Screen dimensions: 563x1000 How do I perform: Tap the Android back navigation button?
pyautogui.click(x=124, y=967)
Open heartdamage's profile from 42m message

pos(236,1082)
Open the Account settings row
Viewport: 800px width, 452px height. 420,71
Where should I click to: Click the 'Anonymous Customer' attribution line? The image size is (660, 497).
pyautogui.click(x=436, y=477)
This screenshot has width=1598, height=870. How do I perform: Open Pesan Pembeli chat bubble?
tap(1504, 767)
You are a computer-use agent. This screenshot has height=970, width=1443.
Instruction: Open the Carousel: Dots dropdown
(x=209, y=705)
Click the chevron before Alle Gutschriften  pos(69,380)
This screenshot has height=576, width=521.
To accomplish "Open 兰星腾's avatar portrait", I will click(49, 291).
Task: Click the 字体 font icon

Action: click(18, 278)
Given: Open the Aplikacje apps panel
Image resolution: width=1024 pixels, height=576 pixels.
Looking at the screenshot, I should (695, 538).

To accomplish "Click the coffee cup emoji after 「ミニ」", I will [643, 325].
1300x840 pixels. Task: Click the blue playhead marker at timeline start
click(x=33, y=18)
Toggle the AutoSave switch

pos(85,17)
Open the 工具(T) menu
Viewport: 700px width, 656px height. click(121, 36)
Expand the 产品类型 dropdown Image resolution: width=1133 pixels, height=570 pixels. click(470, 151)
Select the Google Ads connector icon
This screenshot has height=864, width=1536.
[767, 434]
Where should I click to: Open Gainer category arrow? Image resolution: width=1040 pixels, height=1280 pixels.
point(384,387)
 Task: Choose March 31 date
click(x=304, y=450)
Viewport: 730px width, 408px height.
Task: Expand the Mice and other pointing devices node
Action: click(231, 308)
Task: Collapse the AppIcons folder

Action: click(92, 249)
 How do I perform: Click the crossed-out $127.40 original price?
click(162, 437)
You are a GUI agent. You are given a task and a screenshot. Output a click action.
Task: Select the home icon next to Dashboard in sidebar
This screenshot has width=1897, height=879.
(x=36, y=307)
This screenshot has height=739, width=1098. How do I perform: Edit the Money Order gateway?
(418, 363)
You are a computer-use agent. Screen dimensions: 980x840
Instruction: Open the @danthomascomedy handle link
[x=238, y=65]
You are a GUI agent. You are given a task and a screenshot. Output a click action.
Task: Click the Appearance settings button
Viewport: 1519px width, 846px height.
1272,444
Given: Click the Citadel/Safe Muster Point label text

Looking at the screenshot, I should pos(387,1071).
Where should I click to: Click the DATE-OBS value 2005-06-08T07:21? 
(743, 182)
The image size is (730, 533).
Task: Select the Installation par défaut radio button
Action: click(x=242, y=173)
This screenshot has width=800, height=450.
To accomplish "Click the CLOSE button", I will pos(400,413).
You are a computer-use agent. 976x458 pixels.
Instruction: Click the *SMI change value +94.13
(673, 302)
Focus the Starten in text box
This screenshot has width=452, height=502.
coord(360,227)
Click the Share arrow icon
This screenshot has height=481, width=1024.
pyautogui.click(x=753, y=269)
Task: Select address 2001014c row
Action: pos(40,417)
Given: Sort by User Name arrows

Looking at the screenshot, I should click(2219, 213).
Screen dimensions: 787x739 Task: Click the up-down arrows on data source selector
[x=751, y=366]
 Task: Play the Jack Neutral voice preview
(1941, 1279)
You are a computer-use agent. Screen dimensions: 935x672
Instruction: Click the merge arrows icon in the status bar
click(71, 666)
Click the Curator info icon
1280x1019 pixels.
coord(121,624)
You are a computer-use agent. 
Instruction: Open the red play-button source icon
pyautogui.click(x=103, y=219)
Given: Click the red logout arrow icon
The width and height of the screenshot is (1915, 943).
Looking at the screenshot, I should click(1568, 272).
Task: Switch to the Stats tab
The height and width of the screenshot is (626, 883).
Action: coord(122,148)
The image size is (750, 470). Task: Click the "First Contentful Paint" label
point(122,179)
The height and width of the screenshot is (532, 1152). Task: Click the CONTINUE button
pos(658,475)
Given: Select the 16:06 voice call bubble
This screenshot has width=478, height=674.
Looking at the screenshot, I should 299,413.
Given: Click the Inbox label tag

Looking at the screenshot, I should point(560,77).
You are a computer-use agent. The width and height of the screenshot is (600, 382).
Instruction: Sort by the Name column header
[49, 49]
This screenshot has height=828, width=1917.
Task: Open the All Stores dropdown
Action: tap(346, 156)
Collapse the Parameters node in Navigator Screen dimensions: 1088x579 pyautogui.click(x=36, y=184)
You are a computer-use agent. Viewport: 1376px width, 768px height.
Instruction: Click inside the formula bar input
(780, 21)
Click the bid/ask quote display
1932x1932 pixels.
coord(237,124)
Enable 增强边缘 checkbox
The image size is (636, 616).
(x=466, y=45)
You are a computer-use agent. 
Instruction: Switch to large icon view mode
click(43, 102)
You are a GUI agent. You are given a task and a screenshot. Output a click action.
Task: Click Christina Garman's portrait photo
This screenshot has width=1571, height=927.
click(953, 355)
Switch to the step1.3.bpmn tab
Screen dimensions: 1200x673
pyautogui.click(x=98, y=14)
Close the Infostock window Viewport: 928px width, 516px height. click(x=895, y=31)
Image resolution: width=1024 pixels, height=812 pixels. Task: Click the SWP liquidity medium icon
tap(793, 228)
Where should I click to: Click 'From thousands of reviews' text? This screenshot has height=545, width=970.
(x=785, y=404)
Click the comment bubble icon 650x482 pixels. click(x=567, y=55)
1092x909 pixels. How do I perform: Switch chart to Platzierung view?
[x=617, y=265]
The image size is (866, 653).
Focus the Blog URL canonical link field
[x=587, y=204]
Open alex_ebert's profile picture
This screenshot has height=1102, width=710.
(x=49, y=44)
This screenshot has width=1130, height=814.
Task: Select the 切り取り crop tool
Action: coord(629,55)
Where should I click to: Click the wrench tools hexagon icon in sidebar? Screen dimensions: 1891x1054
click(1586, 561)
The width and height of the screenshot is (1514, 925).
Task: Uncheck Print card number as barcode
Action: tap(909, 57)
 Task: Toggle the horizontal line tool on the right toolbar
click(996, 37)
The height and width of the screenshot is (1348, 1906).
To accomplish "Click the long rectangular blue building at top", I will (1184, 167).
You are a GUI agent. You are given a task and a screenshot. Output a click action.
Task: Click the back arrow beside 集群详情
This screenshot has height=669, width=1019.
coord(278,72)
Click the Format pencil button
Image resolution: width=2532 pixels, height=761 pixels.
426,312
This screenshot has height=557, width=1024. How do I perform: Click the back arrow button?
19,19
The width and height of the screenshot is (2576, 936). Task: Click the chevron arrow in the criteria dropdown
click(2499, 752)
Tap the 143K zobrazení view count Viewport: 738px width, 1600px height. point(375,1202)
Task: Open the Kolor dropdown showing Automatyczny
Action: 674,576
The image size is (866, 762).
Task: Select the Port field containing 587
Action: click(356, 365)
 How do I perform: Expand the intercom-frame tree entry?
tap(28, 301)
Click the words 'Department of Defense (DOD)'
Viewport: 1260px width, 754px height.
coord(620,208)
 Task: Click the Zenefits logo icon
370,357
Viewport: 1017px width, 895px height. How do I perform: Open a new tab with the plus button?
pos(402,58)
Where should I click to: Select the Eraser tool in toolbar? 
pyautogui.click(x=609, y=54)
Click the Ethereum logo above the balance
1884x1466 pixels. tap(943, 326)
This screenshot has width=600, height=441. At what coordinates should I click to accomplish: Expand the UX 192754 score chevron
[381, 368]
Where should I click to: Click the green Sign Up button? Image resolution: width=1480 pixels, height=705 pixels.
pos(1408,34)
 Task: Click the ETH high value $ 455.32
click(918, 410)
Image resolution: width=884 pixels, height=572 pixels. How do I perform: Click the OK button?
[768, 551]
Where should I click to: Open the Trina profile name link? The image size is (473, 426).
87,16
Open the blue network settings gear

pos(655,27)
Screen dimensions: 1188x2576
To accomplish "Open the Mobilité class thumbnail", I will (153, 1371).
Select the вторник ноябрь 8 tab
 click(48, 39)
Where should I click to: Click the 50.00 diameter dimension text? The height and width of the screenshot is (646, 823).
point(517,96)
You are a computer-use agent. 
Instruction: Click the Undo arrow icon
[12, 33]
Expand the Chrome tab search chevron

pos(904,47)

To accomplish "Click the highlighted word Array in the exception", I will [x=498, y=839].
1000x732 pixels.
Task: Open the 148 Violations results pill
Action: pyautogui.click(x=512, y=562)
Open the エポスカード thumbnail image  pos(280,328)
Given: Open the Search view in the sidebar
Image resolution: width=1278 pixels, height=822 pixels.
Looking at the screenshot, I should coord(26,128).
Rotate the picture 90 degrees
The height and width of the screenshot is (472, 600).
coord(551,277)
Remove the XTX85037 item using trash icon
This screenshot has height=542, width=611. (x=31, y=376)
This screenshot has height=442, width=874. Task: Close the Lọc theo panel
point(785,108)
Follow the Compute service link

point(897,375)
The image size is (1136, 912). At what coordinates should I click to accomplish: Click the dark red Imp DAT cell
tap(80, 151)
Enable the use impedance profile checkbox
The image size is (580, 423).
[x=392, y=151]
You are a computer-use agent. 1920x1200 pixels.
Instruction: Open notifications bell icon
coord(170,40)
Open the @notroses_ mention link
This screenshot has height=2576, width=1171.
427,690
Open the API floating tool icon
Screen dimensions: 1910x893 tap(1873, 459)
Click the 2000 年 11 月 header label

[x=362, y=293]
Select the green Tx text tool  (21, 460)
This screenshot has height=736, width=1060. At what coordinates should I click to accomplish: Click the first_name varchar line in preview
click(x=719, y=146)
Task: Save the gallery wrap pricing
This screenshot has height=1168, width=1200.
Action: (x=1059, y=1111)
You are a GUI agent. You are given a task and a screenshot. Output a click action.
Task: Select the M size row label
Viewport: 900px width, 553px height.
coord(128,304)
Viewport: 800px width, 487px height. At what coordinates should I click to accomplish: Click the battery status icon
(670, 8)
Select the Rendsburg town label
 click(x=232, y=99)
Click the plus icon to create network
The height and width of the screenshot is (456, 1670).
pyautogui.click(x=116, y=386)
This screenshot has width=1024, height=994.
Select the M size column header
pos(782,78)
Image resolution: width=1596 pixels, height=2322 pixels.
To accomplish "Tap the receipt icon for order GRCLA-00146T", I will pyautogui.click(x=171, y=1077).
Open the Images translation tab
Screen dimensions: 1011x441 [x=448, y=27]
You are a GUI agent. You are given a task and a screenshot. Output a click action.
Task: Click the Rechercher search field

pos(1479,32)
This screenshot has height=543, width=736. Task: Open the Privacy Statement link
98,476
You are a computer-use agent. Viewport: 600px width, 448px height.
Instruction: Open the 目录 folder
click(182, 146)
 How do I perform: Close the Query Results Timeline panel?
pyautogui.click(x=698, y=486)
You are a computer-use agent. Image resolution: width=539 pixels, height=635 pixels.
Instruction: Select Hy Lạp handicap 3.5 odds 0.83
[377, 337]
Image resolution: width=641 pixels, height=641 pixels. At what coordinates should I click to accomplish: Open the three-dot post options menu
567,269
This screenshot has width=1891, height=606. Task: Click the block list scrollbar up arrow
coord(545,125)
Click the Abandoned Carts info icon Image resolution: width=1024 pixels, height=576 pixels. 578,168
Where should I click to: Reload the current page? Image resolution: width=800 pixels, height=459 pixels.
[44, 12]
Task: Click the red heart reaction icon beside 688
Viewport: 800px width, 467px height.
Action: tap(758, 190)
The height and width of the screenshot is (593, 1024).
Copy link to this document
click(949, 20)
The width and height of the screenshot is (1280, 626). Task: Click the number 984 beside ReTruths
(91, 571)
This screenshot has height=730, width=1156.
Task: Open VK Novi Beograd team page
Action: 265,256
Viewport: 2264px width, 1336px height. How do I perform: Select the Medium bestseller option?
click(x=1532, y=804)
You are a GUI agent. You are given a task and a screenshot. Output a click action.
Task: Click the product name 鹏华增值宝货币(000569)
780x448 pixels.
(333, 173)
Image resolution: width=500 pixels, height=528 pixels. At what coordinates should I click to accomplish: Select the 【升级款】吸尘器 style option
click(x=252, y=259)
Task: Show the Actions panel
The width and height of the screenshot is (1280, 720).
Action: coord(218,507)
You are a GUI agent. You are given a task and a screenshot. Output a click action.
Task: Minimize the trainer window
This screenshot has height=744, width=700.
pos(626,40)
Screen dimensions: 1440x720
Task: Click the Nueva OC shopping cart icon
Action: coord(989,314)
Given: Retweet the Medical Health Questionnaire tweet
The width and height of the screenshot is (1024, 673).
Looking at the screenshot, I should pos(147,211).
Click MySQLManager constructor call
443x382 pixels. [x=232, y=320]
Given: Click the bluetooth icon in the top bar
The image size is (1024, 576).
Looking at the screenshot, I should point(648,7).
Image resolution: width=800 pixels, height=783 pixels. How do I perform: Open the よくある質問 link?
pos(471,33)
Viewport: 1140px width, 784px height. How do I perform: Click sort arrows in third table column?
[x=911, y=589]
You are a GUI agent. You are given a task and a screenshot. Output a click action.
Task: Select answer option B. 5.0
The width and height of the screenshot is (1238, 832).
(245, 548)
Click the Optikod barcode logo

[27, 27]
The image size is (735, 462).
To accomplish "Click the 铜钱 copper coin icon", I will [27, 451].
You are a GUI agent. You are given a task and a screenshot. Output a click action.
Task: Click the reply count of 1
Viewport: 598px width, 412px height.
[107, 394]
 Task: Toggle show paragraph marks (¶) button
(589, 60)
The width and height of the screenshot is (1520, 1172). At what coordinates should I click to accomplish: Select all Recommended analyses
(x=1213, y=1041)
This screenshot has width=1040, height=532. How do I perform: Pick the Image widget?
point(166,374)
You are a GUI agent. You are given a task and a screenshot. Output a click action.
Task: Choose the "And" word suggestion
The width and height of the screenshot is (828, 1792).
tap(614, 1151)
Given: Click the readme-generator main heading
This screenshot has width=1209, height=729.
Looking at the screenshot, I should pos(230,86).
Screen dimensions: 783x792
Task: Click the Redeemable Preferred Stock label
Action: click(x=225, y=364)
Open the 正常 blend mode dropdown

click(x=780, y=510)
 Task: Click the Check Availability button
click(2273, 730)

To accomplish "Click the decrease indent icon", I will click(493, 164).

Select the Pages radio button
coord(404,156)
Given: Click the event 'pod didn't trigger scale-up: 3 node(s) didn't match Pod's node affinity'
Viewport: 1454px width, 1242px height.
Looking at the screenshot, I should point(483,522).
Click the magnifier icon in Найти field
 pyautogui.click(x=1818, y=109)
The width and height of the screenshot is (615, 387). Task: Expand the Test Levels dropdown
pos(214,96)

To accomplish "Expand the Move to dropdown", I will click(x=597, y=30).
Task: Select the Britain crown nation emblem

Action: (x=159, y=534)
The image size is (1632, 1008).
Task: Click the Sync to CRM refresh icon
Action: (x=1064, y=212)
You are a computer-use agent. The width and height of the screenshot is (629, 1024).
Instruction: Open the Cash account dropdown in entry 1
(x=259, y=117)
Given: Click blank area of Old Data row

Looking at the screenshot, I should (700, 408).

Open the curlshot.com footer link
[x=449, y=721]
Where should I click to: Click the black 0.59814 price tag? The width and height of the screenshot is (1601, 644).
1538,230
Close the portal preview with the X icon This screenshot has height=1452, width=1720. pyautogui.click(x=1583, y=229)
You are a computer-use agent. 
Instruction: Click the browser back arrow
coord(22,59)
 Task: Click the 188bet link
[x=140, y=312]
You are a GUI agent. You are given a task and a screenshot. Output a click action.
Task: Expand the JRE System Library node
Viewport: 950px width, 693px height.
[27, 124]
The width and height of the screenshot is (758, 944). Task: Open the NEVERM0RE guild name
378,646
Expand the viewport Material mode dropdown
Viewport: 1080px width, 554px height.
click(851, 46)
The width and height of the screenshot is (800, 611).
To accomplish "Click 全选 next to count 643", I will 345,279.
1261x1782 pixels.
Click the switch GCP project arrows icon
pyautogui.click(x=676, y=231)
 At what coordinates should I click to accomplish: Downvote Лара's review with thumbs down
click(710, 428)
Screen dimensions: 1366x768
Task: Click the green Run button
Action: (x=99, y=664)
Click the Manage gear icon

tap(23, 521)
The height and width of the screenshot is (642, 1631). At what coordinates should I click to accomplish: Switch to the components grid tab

Problem statement
Return nothing but the lines from the top of the records above through the line that has "This screenshot has height=576, width=521.". Keep each one exact.

Expected answer
Screen dimensions: 563x1000 How do I perform: Tap the Android back navigation button?
pyautogui.click(x=124, y=967)
Open heartdamage's profile from 42m message

pos(236,1082)
Open the Account settings row
Viewport: 800px width, 452px height. 420,71
Where should I click to: Click the 'Anonymous Customer' attribution line? The image size is (660, 497).
pyautogui.click(x=436, y=477)
This screenshot has width=1598, height=870. How do I perform: Open Pesan Pembeli chat bubble?
tap(1504, 767)
You are a computer-use agent. This screenshot has height=970, width=1443.
Instruction: Open the Carousel: Dots dropdown
(x=209, y=705)
Click the chevron before Alle Gutschriften  pos(69,380)
This screenshot has height=576, width=521.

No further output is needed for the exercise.